In MKE Music Rewind we revisit notable Milwaukee music that was released before Milwaukee Record became a thing in April 2014. In this installment: John The Savage’s self-titled 2012 album.
There are certain Milwaukee bands who possess the uncanny ability to transport listeners to another place and time. For me, John The Savage is absolutely one of those bands. Within nanoseconds of hearing a song—literally any song—by the genre-melding sextuplet, I’m suddenly whisked away to the back room at Frank’s Power Plant, the upstairs of G-Daddy’s BBC, or Mad Planet before it exclusively hosted dance parties.
I’m drinking a Louie’s Demise, a Lakefront White, or maybe giving the newly rebranded Schlitz another try before reverting back to High Life because bottles are $3 tops. People are smoking inside and I hate it. If I didn’t score a ride or appoint myself the designated driver, I’ll try to get a taxi home after the show, which will ultimately fall through and leave me to sober up at Midwest Diner or Ma Fischer’s. It’s any weekend in the late aughts or the early 2010s and John The Savage is the soundtrack.
While John The Savage was a touchstone of a very specific time in Milwaukee music, I honestly think they could’ve existed and thrived locally at any point in the last 40-plus years. Had they been around 20 years before their heyday, they could’ve easily shared a bill with Wild Kingdom. If the band started today, they might even be considered a grimier Midwest complement to Geese. With a catchall “indie rock” foundation, John The Savage ably integrated elements of psych, punk, and even dashes of classical-tinged and spaghetti Western-inspired instrumentation to forge something wholly original and altogether special.

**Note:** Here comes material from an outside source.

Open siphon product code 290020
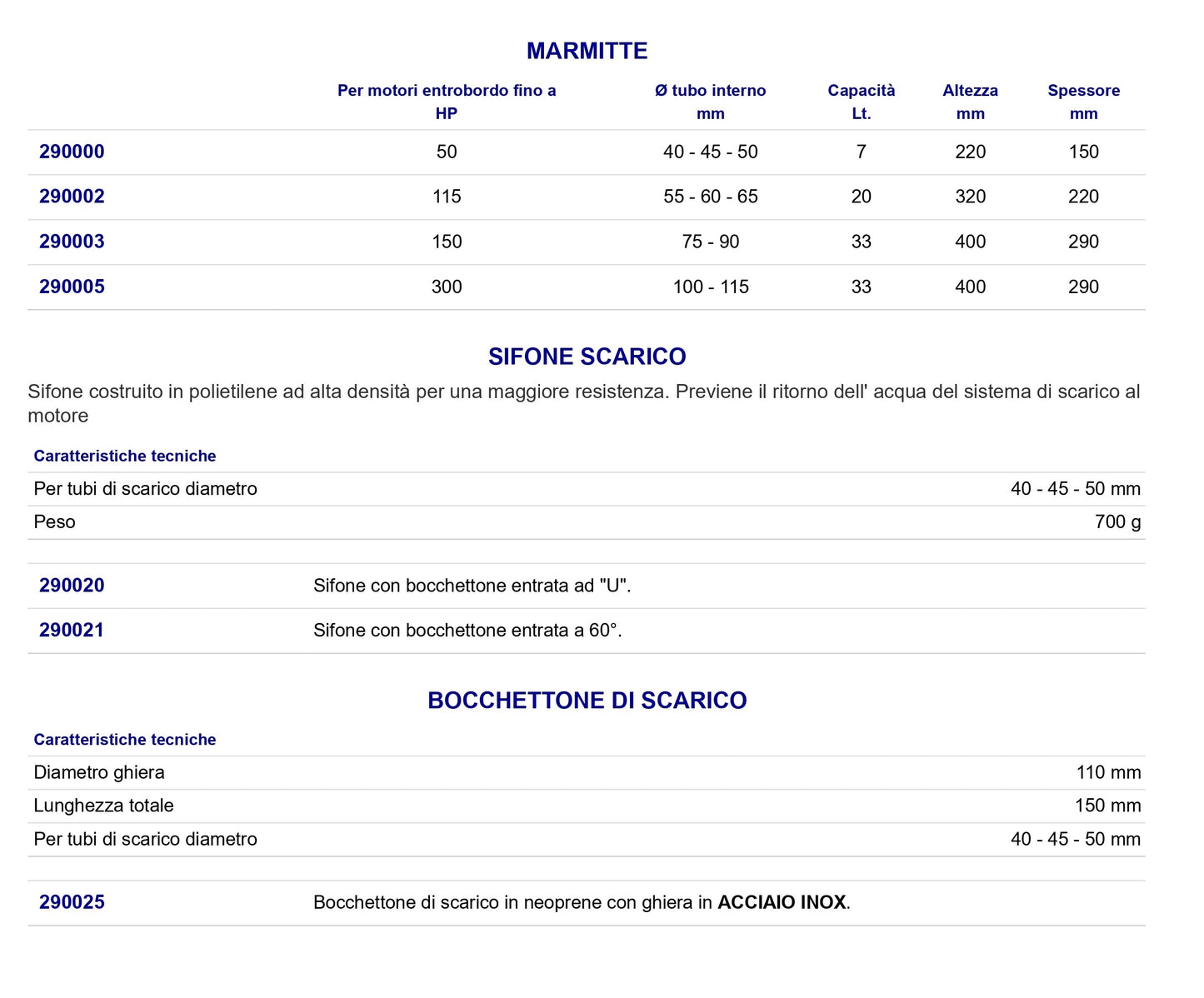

In 2007, vocalist and multi-instrumentalist Michael Skorcz enlisted musically inclined roommates and other friends in the local scene to join him on a new and decidedly different aural adventure. The following year, John The Savage’s debut album, Kitchen Voodoo, was released. Between the impressive cast of members, the eclectic range of influences and sounds they employed, and the feeling of controlled chaos that permeated their live performances, word spread and John The Savage quickly ascended to local music ladder.
Apart from some brief and sporadic touring, this incomparable outfit primarily existed as not-so-well-kept secret amongst Milwaukeeans. There were some notable local support slots—opening for the likes of Electric Six, Cursive, and Detroit Cobras—through the years, but beyond that small handful of quasi-significant opportunities, John The Savage existed and flourished in the back rooms of bars and on two-foot-tall stages of small Milwaukee clubs playing to a few dozen captivated souls who were fortunate enough to recognize what they were watching.

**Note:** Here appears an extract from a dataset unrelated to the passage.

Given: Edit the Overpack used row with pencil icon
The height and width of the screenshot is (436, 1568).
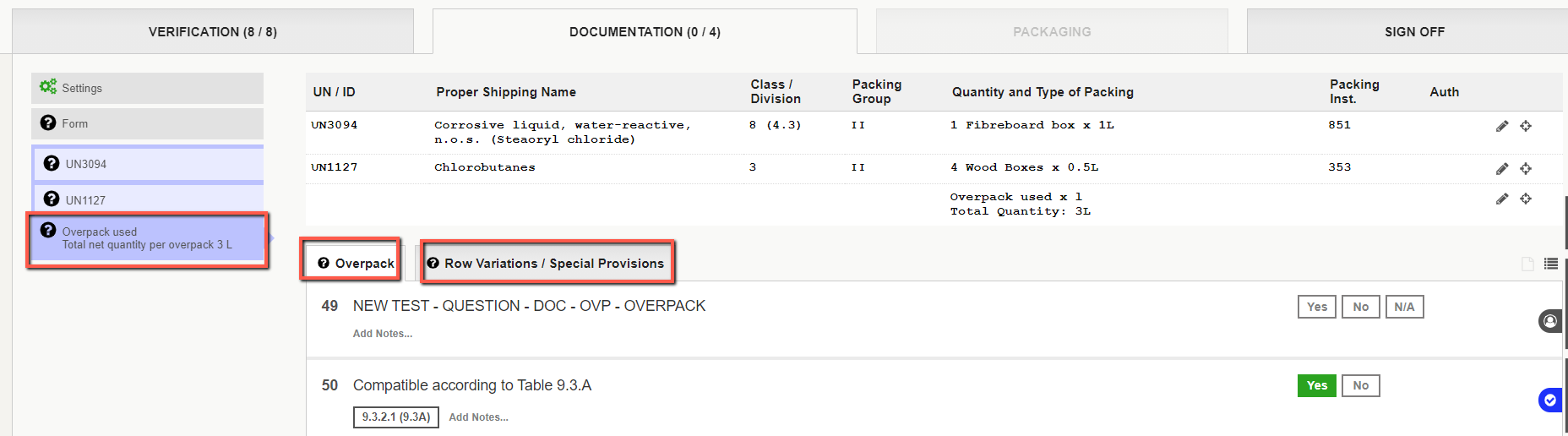Looking at the screenshot, I should (1502, 199).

Talk to Milwaukee music fans of a certain age for long enough and John The Savage is bound to come up at some point. Bands come and go, but projects composed of 20-somethings accenting abrasively art-y indie rock with accordion, cello, synth, piano, upright bass, trumpet, and auxiliary percussion—all executed with beyond-their-years musicianship—have a way of sticking with you. Skorcz’s ability to build and topple worlds in a span of three to eight minutes with dark-yet-poignant lyricism and a harsh, emotive howl that landed somewhere in the valley sitting between Tom Waits and Mike Patton has a way of sticking with you.

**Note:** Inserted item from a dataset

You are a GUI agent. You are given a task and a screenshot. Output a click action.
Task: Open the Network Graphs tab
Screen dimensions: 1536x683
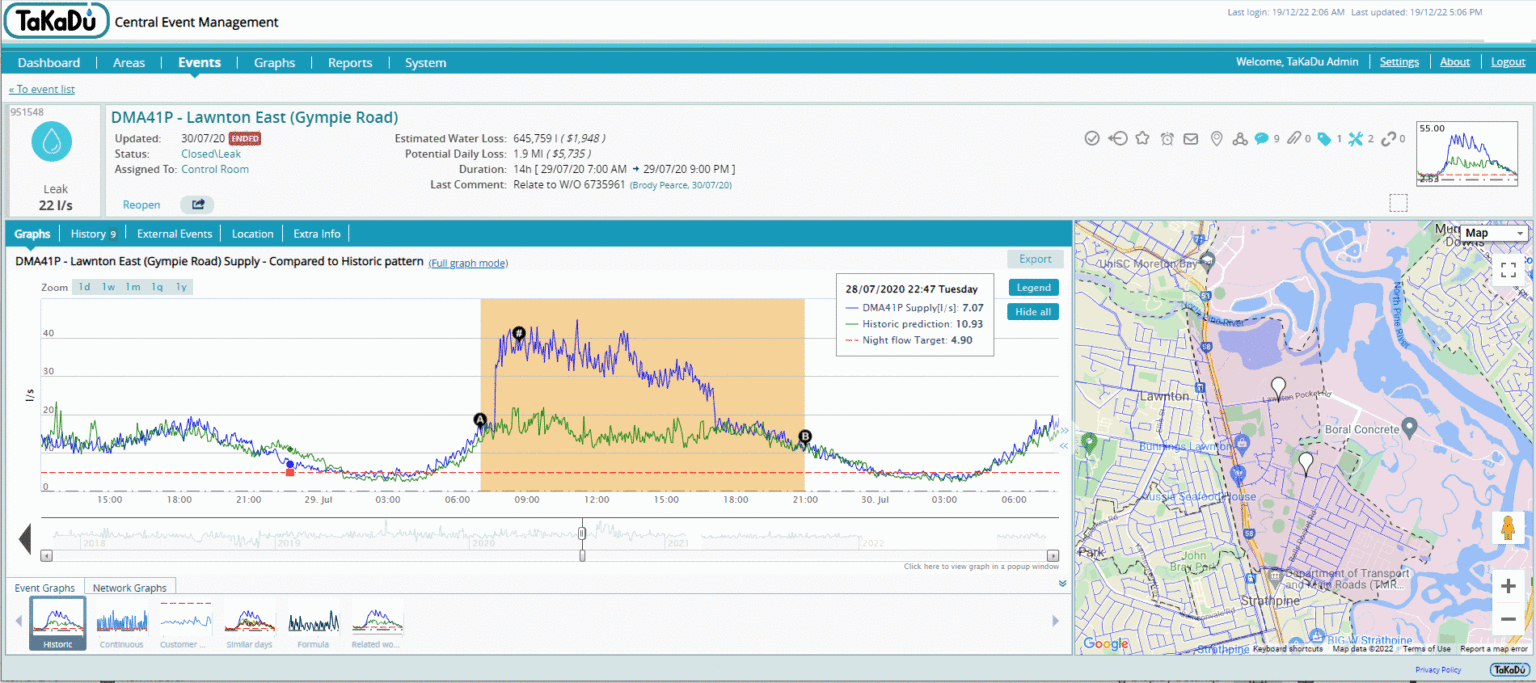130,588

As different as John The Savage was, their end was similar to that of many of its contemporaries. Members embarked on other projects, including Skorcz, who toured with a later officially joined Jaill. Live outings dwindled, production slowed, and other aspects of individual members’ lives got in the way. The writing was on the wall. As Skorcz told Journal Sentinel‘s Piet Levy in the days leading up to the band’s conclusion, “If we couldn’t really give it our all, I wouldn’t really want to do it at all.”
In 2012, mere weeks before calling it quits, the band released its second, final, and all-around greatest album. The self-titled John The Savage was the product of four years worth of writing, live workshopping, and recording. It’s also the only release in which all members had a major hand in the songwriting process. The time, attention, and collaboration are all apparent throughout the nine-track, 50-minute effort. I’ve said it all before; it covers so much sonic terrain of a glorious, at times garish world the band carefully constructed and set to tremendous music. At the risk of oversimplifying things, it’s just awesome.
If you weren’t there in to see it at the time, rest assured that John The Savage (and especially its self-titled swan song, John The Savage) still absolutely holds up. It might not be able to transport you back to Milwaukee circa 2010, but it’s worth a shot. Even if it doesn’t, you’ll be enjoying an exceptional album from an irreplaceable band in local music.